EXERCISE TEXT:
[Start of Attachment]

Broadcom CEO Hock Tan said in a statement that the company expects “continued strength in AI semiconductor revenue,” reaching a projected $4.4 billion in the second quarter.
In December, Broadcom said it was developing custom AI chips with three large cloud customers. Tan said on Thursday that in addition to those customers, it had “deeply engaged” with two other hyperscalers, and are working with four other potential customers to develop their own custom AI chips.
Tan said that Broadcom closely chooses partners for developing custom AI chips who can deploy the resulting product in large quantities. “To put it bluntly, we don’t do it for startups,” Tan said.
The other major part of Broadcom’s revenue comes from its infrastructure software division, which includes software from the company’s acquisition of VMware in the fourth fiscal quarter of 2023. Broadcom said it saw $6.7 billion in software sales during the quarter, a 47% increase on an annual basis.
Antonio Neri, CEO of Hewlett Packard Enterprise, speaks during an interview with CNBC on the floor of the New York Stock Exchange (NYSE) in New York City, October 20, 2023.
Brendan McDermid | Reuters
Hewlett Packard Enterprise shares slid 19% in extended trading on Thursday as the data center equipment maker issued quarterly and full-year guidance that came in below consensus.
Here’s how the company did in the fiscal first quarter in comparison with LSEG consensus:
Earnings per share: 49 cents adjusted vs. 49 cents expected
Revenue: $7.85 billion vs. $7.82 billion expected
HPE’s revenue rose 16% year over year in the quarter ending on Jan. 31, according to a statement. The company was left with profit of $598 million, or 44 cents per share, up from $387 million, or 29 cents per share, in the same quarter a year earlier. The adjusted earnings per share excludes stock-based compensation.
“We could have executed better,” CEO Antonio Neri said on a conference call with analysts. The company had higher than normal inventory for artificial intelligence servers because of a shift to next-generation Blackwell graphics processing units from Nvidia.

[End of Attachment]

TASKS TO COMPLETE:
**A)** According to the excerpt on Broadcom and HPE, how much did Broadcom report in software sales for the quarter?
**B)** Transcribe the part of the excerpt on Broadcom and HPE that opens with the words containing "The other major" and closes with "an annual basis.".
The material that follows comes from a separate source.

INFORMATION SUPPLIED:

[Start of Attachment]

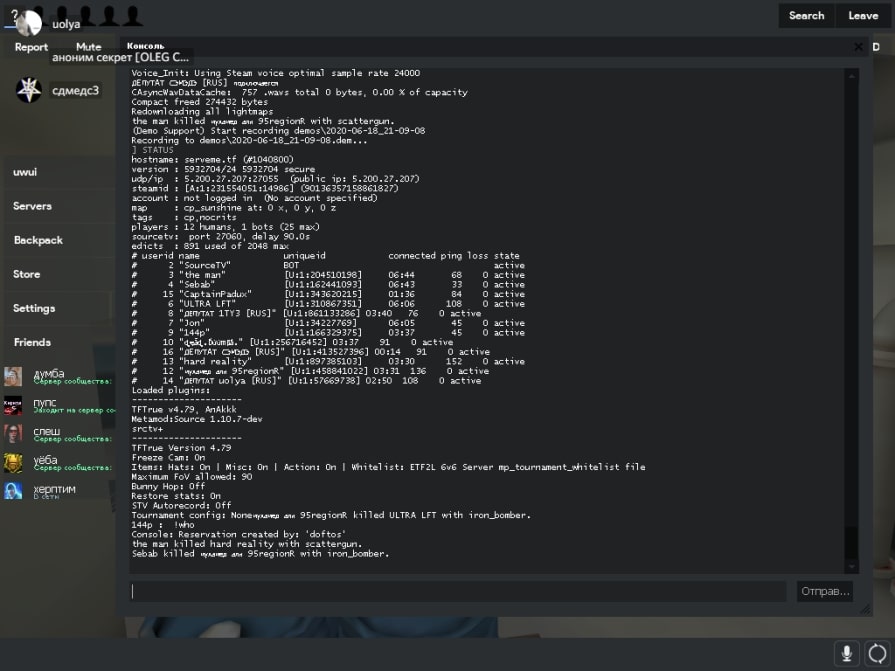
Task: Toggle the microphone voice chat icon
Action: (846, 653)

[End of Attachment]

WRITTEN ANSWERS:
**A)** $6.7 billion.

**B)**
The other major part of Broadcom’s revenue comes from its infrastructure software division, which includes software from the company’s acquisition of VMware in the fourth fiscal quarter of 2023. Broadcom said it saw $6.7 billion in software sales during the quarter, a 47% increase on an annual basis.